* **What is needed**: What lines in the records below hold the string "center"? Please show them.

Stored data

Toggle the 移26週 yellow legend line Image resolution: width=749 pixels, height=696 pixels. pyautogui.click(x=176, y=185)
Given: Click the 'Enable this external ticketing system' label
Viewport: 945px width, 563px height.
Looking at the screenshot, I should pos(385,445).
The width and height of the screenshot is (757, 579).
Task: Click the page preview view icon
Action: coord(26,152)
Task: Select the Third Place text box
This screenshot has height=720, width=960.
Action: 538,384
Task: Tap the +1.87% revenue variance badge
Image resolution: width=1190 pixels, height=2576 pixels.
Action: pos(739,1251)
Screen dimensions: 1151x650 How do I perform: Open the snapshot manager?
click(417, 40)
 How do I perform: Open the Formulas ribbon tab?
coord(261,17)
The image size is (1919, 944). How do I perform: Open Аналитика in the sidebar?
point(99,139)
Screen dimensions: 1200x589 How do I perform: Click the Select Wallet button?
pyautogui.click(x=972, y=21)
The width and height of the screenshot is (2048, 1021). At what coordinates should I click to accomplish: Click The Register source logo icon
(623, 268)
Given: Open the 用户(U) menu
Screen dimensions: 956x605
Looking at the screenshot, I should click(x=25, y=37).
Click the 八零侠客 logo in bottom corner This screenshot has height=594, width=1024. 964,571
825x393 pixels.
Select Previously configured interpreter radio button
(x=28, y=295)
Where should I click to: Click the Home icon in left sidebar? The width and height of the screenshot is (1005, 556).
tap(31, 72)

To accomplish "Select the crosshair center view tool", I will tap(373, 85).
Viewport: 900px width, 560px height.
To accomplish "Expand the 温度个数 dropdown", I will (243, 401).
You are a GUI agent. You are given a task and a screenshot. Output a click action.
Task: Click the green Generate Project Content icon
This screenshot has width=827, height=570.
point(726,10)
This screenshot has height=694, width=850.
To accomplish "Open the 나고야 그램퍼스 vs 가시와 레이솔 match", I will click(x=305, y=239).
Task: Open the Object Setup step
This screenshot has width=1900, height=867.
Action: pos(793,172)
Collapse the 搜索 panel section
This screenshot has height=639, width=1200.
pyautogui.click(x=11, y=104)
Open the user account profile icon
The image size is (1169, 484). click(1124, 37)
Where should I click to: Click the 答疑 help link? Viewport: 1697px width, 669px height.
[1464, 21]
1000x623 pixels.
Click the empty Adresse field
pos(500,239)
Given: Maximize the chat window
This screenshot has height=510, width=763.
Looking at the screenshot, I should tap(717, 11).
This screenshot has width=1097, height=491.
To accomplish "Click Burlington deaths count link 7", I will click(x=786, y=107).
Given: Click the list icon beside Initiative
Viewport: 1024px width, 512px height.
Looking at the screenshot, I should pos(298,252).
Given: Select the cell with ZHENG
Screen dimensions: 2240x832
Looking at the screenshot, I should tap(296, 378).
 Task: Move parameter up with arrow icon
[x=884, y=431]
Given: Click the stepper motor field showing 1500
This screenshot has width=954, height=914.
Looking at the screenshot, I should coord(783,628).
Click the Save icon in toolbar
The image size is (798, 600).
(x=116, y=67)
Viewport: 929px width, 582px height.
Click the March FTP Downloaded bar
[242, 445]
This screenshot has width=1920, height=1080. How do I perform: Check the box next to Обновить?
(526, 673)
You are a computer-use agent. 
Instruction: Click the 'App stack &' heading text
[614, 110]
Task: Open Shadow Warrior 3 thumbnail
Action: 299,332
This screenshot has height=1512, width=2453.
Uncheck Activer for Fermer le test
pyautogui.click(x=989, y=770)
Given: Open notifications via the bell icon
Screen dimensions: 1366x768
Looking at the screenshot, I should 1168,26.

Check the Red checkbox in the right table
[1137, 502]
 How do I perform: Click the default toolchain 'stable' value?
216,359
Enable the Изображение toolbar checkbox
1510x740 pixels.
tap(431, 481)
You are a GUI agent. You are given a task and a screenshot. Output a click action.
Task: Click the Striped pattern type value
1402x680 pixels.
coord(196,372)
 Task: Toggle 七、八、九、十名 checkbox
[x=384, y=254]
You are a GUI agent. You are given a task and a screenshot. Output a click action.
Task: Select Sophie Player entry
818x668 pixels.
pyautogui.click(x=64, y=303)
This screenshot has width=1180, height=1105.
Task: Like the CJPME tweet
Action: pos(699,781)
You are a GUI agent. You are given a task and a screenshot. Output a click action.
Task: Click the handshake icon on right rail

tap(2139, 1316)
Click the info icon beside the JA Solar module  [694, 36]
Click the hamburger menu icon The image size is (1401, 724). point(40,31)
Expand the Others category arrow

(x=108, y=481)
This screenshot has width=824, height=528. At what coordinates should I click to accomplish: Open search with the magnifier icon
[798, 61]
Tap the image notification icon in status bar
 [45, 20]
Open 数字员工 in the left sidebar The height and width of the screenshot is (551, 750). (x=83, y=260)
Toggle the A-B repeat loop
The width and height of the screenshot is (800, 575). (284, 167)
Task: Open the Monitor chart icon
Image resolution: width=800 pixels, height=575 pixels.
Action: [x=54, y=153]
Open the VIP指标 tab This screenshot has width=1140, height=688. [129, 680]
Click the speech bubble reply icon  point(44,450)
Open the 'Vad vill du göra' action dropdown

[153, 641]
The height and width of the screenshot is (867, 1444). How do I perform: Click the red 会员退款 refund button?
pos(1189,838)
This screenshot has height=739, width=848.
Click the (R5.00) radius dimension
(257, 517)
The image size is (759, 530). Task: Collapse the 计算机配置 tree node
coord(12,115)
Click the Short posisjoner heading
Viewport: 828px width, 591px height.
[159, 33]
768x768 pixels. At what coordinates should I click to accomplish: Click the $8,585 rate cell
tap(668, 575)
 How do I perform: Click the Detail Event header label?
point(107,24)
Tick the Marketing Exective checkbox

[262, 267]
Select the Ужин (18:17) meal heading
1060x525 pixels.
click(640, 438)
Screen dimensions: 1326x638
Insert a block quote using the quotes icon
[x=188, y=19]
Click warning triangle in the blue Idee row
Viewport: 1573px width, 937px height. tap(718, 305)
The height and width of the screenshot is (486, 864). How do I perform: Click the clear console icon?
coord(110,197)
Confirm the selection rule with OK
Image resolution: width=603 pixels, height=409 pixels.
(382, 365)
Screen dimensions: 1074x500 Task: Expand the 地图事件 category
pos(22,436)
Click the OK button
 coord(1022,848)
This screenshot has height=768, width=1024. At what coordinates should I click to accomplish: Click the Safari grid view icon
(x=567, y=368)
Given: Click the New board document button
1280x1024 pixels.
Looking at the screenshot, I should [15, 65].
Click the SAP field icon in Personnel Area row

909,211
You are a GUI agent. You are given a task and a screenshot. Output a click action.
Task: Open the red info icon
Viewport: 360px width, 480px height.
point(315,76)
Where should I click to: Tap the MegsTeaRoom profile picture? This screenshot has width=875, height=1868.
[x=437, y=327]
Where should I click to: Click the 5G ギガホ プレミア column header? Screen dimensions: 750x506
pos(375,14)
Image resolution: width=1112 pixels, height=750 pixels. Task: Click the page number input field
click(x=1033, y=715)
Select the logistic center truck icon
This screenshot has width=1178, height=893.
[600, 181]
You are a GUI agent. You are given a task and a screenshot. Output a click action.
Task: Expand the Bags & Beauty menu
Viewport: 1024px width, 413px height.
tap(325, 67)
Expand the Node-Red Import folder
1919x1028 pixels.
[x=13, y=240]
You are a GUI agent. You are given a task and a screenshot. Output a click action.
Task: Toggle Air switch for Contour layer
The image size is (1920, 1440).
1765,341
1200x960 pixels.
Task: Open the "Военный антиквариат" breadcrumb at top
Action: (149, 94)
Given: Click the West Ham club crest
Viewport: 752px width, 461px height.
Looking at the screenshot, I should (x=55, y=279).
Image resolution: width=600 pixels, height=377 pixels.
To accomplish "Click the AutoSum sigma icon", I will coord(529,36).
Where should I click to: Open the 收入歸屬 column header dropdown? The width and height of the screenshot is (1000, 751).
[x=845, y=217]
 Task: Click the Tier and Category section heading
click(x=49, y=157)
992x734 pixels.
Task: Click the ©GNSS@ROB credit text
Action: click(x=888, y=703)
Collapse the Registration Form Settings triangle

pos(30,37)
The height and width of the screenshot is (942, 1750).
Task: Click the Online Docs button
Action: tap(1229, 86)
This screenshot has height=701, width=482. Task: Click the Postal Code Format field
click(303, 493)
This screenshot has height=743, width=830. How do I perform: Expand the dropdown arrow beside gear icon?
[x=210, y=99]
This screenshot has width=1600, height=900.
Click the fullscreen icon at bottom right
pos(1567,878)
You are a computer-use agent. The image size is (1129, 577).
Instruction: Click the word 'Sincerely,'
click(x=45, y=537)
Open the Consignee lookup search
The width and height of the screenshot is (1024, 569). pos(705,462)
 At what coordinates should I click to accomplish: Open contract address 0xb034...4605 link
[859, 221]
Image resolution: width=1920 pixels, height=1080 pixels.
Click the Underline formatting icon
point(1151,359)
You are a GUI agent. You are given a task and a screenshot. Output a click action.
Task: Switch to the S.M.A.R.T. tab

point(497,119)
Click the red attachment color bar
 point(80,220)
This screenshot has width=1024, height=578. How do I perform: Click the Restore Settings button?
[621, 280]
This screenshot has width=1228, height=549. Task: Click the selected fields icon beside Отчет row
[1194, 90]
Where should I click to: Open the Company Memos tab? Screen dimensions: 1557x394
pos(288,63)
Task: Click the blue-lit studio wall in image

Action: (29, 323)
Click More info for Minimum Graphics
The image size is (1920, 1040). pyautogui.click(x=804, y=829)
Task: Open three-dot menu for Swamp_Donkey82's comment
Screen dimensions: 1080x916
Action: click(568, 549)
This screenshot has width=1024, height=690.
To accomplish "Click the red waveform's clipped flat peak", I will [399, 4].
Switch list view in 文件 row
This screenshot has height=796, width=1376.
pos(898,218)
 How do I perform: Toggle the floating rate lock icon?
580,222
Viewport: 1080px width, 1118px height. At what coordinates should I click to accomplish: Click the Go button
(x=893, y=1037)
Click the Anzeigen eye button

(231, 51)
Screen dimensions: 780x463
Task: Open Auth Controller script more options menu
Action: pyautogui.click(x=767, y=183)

* **Response to this task**:
To accomplish "Select the crosshair center view tool", I will tap(373, 85).
Select the logistic center truck icon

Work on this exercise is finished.